Por fim, ainda há de se perguntar pela censura em toda essa discussão. Em Zoe, o episódio originalmente motivador deste texto, que exigiu a supressão do nu artístico da cena inicial, parece atualizar um sintoma do quanto negamos, antes, durante e depois dos processos coloniais, a vida Zoe, nua, natural. A censura (que foi real) em pleno século XXI nos machuca, por um lado, em heranças muito profundas das violências epistêmicas que fundaram nosso país (entre as quais a imposição do vestir-se). Por outro lado, se Dinamarca não sofreu (ao menos até o momento) nenhuma interdição, é inevitável refletir que a sua forma alegórica de abordar nossa aniquilação (sem em nenhum momento pronunciar a palavra Brasil) nos remete às metáforas das quais vários artistas brasileiros já tiveram que lançar mão em momentos duros e de alta censura como o da Ditadura Militar.

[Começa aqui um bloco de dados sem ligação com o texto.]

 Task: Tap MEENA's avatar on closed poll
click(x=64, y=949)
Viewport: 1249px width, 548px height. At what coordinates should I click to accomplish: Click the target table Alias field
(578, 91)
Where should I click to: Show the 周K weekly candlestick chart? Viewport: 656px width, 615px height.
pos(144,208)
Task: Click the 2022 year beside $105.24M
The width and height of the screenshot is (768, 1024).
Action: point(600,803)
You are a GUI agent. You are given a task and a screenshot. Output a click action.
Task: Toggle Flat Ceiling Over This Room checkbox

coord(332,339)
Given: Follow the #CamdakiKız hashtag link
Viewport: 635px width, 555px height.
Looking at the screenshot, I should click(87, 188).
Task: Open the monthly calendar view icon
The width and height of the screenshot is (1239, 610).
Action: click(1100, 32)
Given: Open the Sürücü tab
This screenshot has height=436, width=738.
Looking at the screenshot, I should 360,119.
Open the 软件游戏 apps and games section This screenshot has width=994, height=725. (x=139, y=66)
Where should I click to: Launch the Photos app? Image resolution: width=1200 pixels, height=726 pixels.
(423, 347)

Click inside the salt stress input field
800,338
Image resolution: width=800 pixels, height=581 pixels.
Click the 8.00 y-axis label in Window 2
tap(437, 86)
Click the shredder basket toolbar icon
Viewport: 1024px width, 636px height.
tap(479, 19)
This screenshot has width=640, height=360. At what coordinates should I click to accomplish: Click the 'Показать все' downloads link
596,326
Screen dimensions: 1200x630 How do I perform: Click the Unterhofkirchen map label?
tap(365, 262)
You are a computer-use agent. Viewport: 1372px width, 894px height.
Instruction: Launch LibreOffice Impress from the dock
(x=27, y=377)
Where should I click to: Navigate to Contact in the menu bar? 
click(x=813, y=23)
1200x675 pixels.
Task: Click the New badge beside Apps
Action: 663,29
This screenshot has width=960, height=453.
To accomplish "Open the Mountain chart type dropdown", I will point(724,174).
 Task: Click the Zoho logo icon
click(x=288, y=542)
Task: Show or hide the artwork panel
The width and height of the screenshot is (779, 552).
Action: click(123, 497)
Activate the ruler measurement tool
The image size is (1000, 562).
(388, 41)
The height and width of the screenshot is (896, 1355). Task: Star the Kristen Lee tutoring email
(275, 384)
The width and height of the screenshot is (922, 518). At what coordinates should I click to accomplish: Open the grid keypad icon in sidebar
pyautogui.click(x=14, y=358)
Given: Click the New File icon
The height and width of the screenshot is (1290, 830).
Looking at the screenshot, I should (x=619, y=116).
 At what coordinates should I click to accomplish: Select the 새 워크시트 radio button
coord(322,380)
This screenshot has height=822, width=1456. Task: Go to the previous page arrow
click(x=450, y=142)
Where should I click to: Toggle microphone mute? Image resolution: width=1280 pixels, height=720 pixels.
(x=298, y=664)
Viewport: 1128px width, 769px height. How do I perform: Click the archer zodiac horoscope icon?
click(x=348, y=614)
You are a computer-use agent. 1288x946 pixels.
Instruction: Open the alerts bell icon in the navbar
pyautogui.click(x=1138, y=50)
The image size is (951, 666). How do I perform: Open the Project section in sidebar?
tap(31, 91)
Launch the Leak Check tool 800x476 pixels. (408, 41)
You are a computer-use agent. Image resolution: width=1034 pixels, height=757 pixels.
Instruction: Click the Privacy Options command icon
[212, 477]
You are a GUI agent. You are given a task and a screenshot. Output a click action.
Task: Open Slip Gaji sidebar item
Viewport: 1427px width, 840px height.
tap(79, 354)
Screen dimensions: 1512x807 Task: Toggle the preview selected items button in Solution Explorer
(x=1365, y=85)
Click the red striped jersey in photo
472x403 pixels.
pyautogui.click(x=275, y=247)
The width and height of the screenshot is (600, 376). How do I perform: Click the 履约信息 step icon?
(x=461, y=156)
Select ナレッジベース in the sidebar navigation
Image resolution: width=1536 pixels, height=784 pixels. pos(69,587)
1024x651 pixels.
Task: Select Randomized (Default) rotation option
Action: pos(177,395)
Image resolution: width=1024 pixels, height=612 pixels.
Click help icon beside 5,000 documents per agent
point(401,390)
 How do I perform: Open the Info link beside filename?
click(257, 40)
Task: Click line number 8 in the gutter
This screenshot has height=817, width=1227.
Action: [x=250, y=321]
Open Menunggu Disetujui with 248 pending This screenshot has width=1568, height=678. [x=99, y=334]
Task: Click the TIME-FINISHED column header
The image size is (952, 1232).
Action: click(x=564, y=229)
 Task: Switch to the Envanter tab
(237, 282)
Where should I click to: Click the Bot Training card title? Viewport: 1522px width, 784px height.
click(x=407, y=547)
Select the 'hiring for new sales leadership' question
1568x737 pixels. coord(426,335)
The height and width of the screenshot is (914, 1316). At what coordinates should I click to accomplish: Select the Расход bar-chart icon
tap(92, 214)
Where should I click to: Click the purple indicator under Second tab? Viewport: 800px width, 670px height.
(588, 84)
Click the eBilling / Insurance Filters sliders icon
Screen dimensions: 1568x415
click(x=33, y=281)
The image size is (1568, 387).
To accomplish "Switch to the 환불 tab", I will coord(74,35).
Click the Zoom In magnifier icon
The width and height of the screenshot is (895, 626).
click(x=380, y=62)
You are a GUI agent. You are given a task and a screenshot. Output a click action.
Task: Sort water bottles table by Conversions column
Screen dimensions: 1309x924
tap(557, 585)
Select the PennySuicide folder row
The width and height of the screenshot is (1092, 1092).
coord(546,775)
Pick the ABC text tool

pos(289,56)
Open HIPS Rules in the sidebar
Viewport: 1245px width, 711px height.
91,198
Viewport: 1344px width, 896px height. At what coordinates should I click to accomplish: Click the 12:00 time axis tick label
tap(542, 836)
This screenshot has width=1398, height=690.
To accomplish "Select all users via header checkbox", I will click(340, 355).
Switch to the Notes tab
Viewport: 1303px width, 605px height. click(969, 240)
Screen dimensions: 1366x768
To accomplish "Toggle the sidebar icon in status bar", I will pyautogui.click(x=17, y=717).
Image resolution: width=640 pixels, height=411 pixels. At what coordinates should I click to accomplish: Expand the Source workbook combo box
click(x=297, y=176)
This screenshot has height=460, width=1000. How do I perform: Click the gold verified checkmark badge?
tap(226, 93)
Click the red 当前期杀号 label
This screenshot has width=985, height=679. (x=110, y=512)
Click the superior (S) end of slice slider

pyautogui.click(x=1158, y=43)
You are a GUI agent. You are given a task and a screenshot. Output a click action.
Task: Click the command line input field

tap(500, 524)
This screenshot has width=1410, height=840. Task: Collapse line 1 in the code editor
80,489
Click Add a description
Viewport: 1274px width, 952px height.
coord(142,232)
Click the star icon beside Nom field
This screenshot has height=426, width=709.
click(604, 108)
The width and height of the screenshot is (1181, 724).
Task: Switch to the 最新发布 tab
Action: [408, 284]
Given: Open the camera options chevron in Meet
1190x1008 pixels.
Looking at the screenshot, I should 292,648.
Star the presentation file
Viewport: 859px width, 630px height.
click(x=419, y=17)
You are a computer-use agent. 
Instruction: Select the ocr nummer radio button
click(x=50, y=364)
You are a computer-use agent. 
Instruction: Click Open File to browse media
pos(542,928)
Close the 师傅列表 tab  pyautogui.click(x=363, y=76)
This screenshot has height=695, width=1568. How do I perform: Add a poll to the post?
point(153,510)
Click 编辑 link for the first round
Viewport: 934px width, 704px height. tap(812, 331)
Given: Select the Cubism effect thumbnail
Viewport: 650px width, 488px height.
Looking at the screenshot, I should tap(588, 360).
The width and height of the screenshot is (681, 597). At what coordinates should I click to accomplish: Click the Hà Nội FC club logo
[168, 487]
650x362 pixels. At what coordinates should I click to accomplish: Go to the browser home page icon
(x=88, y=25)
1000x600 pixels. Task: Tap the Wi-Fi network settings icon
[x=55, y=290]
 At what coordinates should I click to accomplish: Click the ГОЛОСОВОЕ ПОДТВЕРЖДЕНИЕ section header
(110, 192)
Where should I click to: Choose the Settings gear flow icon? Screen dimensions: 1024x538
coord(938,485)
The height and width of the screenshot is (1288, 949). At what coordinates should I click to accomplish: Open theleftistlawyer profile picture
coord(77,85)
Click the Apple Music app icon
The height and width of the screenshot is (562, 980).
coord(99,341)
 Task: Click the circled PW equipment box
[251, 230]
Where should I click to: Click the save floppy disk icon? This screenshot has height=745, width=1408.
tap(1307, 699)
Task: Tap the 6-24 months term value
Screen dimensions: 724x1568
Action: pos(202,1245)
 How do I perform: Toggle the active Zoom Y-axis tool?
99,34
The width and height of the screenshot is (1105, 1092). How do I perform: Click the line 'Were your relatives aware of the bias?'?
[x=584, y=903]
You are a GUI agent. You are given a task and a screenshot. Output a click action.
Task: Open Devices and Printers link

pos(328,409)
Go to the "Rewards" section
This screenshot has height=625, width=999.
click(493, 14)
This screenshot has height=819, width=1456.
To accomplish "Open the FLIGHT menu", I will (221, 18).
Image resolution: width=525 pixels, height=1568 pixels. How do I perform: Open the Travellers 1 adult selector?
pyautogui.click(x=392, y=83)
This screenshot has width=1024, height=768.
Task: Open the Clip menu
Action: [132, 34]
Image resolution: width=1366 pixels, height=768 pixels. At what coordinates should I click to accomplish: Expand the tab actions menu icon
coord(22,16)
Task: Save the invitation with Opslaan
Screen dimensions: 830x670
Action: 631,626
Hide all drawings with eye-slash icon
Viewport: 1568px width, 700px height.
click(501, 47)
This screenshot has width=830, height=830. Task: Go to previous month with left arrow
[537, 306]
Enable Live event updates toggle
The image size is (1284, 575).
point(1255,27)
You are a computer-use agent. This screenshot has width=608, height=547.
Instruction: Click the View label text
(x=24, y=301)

Assim como Hamlet refaz o drama da morte de seu pai em uma teatralização desse acontecimento para atingir seu culpado, seu tio Claudius, vemos a recriação dramática de nossa degradação política e social, através das chaves metafóricas de Dinamarca, como se de nós não estivéssemos falando. Como se, em tempos em que nosso “progresso” deságua em retomadas de modos sombrios e fascistas de organizar a vida, já precisássemos entender que só nos resta operar na metáfora, nos cuidados com as interdições e novas violências – físicas e epistêmicas. E, no fim, resta ainda uma ironia. A censura, como fruto indigesto de uma vida “racional”, política, “civilizada”, parece revelar sua própria estupidez: interdita, por exemplo, a superfície da nudez, sem compreender a complexidade do que a arte de fato desnuda.
Para quem quiser conferir:
SANTOS, Boaventura de Sousa. A gramática do tempo: para uma nova cultura política. Vol. 4. 2.ed. São Paulo: Cortez, 2008.